Surface reference and OutOfRangeLoad exception with CUDA 6.5


I have been using surface reference reads and writes for a while and now switched to CUDA 6.5. I get these strange OutOfRangeLoad exceptions when the .cu files that use surf3dwrite are compiled with debug symbols. I can tell that surf3dwrite calls are not doing anything either. If I don’t generate any debug information, I don’t get any exceptions or problems. Everything works fine.

I did not have this problem with version 5.0.

What has changed???


Have you determined whether your code actually performs out-of-range read accesses? Does the code check the return status of every CUDA API call? I am unfamiliar with your scenario but would guess that an out-of-range access could also be the consequence of a failed surface setup. When you run your application under cuda-memcheck, are any errors reported?

I checked all host-side calls. All return codes for cudaGraphicsGLRegisterImage, cudaGraphicsMapResources, cudaGraphicsSubResourceGetMappedArray, cudaBindSurfaceToArray are cudaSuccess.
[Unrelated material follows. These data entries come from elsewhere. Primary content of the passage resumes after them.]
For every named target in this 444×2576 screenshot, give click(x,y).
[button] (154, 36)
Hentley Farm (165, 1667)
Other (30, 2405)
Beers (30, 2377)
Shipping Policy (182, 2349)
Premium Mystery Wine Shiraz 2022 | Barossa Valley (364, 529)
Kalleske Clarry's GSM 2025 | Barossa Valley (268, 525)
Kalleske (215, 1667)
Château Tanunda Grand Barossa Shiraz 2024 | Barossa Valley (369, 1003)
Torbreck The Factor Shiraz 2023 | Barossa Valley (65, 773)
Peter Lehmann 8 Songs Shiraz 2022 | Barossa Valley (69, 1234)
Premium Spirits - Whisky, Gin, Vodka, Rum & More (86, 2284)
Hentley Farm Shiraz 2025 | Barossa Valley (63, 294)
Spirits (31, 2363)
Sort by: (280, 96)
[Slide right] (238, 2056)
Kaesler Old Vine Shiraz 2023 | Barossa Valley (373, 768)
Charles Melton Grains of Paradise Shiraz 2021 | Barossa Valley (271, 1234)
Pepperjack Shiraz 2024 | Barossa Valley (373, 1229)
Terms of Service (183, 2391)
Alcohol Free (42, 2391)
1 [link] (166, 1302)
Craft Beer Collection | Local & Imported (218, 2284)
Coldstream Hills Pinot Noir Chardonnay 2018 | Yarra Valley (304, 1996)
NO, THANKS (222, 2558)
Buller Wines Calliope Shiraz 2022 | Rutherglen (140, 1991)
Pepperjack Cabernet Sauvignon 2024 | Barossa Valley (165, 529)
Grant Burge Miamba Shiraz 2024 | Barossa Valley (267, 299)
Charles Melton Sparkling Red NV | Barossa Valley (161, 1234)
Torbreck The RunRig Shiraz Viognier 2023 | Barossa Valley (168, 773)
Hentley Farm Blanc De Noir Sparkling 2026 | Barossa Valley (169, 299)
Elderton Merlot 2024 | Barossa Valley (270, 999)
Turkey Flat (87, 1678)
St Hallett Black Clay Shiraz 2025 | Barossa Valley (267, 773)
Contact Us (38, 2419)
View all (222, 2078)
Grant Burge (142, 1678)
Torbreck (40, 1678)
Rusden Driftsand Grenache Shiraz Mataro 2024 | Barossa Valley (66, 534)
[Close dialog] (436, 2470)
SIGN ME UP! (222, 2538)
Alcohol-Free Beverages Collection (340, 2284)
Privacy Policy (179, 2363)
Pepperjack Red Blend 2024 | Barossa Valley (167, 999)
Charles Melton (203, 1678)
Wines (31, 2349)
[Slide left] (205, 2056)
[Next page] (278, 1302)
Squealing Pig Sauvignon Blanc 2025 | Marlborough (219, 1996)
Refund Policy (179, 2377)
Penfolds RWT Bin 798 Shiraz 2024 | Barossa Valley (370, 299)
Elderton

I checked the indices that it tries to write, they are legit too. I double checked the size of the array that is bound to the surface through the Warp info window in VS, that is legit too.

cuda-memcheck.exe does not reveal anything but the cuda debugger complains about “Memory Checker detected xxx access violations on load (global memory).”

Debugger stops at file device_functions.h:

static forceinline int __float_as_int(float x)
return __nv_float_as_int(x);

I’m using surf3dwrite(float, surf_ref, int, int, int) functions. The compute is set to 2.0 for the file. If I use compute 30, even the compile without debug information stops working.

I also tried templating the surface call myself by surf3dwrite(…), that did not work either.

Strange. I would have thought that the out-of-bounds detection mechanism built into cuda-memcheck is identical to the detection mechanism built into the debugger.

I am not aware of any false positives being reported by either tool, so if the debugger complains about an out-of-bounds access, it is exceedingly likely that there is an out-of-bounds access which may go undetected in release builds. While some issue with the CUDA software stack cannot be excluded at this time, a latent bug in your code now exposed by CUDA 6.5 seems more likely.

If you could post a minimal complete example code that reproduces the problem, it would enable others to look into the issue. I perceive no way to debug such issues from cursory descriptions of the code.

I’d think the same yet everything works fine with no debug information added during compile.

I narrowed down the problem. I have two similar surface references, one to a single channel 32bit float texture, and one single channel 32bit unsigned int texture. Code seems to fail at the surf3dwrite calls on the unsigned int texture but not on the float texture.

The texture is defined as:

glTexImage3D(GL_TEXTURE_3D, 0, GL_R32UI, w, h, d, 0, GL_RED_INTEGER, GL_UNSIGNED_INT, data);

I defined the channel descriptor with:

cudaChannelFormatDesc channelDesc = cudaCreateChannelDesc();

and I use the following to write:

surf3Dwrite(value, surface<void,…>, ix*sizeof(unsigned int), iy, iz);

It seems, it is a problem with the SDK and Nvidia on it now.